Mario Iannaccone, Avvenire 9/12/2010, 9 dicembre 2010
SCOTT FITGERALD CATTOLICO IN LOTTA
«La migliore narrativa cattolica è spesso scritta dai peggiori cattolici», scriveva una decina di anni fa Jody Bottum ricordando il destino di Francis Scott Fitzgerald, grande scrittore americano modello di trasgressione per la gioventù dell’Età del jazz (prodigo, dissipatore, bevitore) che lottò per tutta la sua vita – piuttosto breve, in verità – contro la sua educazione cattolica, senza riuscire però ad evitare che i temi, i simboli e i motivi della sua narrativa se ne allontanassero del tutto. Come Jay Gatsby, il suo personaggio più famoso, Fitzgerald voleva occultare le sue origini e preferiva i suoi quarti di sangue protestante all’ascendenza cattolica in un tempo in cui – lo ricordava lui stesso – i bambini protestanti crescevano convinti che i cattolici scavassero cunicoli per preparare un colpo di Stato in favore del papa. Fitzgerald sosteneva che lo scrittore dichiaratamente cattolico negli Stati Uniti venisse rinchiuso in un ghetto, letto da pochi, ignorato da critici e giornali e destinato a poca fama. Si liberò da quel retaggio continuando a sospettare però che, al di fuori della sua coscienza, esistesse una verità indipendente dalla sua fede e che ’i segugi del Paradiso’ continuassero a inseguirlo. Fu il suo incontro con il grande e disperato amore della sua vita, Zelda Sayre, appartenente ad una facoltosa famiglia protestante, a segnare – avrebbe confidato – la decisione di recidere le radici. In più, padre Sigourney Fay, il colto sacerdote che fu il suo migliore amico, morì improvvisamente mentre lui concludeva la prima versione di Di qua dal paradiso
nel 1919. Secondo Zelda, il marito ricevette un impressionante presagio, il giorno precedente la morte di Fay. Shane Leslie, un celebre convertito del tempo cui fu dedicato Belli e dannati (ora riproposto in nuova traduzione da Newton Compton) scrisse che fu proprio la morte di Fay ad allontanare Fitzgerald dal cattolicesimo, lasciando intendere che per lui quell’ingiustizia non poteva trovare giustificazione in alcuna teodicea.
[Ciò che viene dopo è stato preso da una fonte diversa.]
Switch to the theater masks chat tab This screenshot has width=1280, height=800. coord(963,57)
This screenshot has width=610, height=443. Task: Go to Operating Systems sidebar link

Eppure, dopo essersi allontanato dalla fede, insistette perché sua figlia Scottie fosse battezzata. Nel 1924, il giornalista Ernest Boyd scrisse un ritratto del giovane scrittore al culmine del successo, osservando che, a differenza di altri (ed erano molti negli Stati Uniti degli anni Venti), Fitzgerald non sarebbe mai diventato un comunista perché si aveva l’impressione che il suo ’paradiso cattolico’ non fosse così lontano dal suo spirito. Non aveva bisogno di sognare il paradiso in terra dei marxisti.
Ricavava quest’impressione dal fatto che temi di peccato, punizione, redenzione continuassero ad operare nei suoi scritti. E tuttavia, nonostante la vita dissipata e rovinata dalla follia di Zelda, i suoi romanzi mostrano un’ imagery cristiana.
Ne Il grande Gatsby viene descritta la desolata Valle delle Ceneri, fra la città e la costa, dove l’equilibrio morale tende ad essere ristabilito da una forza misteriosa che continua ad operare nel mondo. Scambi di persona, morti accidentali, colpe vicarie, quasi tutto accade lì, in quel luogo senza vita dominato dagli enormi occhi di un oculista defunto che campeggiano su un cartellone pubblicitario. Un personaggio impazzito di dolore si convince che quelli sono gli ’occhi di Dio’, che guardano la valle di lacrime attraverso gli spenti occhi di una figura pubblicitaria. Secondo Bottum, Fitzgerald dimostra che «anche dopo aver ripudiato Dio, vivere senza l’idea di Dio è come diventare un figlio illegittimo».